Jeno always asks, and Renjun always says no. He dusts off his hands and stands to face Jeno. His face is cast gold in the dying summer light. 

“I live just down the road,” is his reply, but Jeno doesn’t seem bothered. He reaches through the space between them and takes Renjun’s hand between his own. It’s so soft, Renjun thinks. Jeno laces their fingers together. It’s too intimate. 

“I don’t mind,” Jeno says. 

Renjun frowns. “But I biked here.”

Jeno curls in on himself like a hedgehog—no spikes, just shy. Always shy. “You don’t want me to walk you home, do you?” 

He says it with a smile, but Renjun can hear the hurt in his voice. It feels like static, like distance. Fingers laced but falling through like water. Renjun squeezes them tighter. 

“I do,” he blurts out, and Jeno’s eyes widen. Renjun looks away. He’s not sure what it is, but there’s a lump in his throat, as though he has to force out every word. “You can, uh— You can ride on the back.”

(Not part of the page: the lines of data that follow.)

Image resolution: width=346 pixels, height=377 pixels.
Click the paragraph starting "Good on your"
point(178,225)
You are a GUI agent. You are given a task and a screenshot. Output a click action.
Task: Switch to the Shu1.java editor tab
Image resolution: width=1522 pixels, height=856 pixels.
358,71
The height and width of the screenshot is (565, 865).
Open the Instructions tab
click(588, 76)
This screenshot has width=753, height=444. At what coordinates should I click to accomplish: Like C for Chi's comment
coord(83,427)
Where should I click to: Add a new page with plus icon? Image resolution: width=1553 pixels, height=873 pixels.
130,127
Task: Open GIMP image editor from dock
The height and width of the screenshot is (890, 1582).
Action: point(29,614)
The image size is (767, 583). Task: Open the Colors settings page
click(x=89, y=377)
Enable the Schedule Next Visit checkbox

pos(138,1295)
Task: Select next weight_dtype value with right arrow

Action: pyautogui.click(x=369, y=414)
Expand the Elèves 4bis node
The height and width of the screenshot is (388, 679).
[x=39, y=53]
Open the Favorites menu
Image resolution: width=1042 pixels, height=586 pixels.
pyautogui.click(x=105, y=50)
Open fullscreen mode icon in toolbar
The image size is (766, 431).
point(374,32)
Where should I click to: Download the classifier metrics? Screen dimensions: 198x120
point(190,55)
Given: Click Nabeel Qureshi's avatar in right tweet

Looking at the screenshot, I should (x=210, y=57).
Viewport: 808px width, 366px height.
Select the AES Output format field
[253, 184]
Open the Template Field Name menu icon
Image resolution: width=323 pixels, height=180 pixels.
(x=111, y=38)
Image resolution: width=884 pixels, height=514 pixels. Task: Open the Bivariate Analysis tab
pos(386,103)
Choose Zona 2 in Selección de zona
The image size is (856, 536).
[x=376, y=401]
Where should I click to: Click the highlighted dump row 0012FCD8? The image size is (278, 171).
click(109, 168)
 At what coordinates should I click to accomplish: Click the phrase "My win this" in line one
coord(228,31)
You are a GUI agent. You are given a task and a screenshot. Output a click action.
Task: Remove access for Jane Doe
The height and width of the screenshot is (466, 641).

Jeno brushes his thumb over the back of Renjun’s hand.  _ Too intimate.  _ It leaves a trail of fire in its wake. 

Renjun looks up. Jeno’s smile is soft and small, and it feels like a secret, like something reserved for Renjun and only for Renjun. He leans forward and kisses it quiet.

The bike is his mother’s. Renjun finds it in a sepia-stained photograph tucked away deep in his father’s sock drawer, and there’s rust on the handlebars and the chain groans when they cycle too fast, but it’s strong enough to bear both their weight when Jeno hops on the back and circles his arms around Renjun’s waist. Jeno tucks his face in the crook of Renjun’s neck, glutting all of his bone-breaking weight on Renjun’s back.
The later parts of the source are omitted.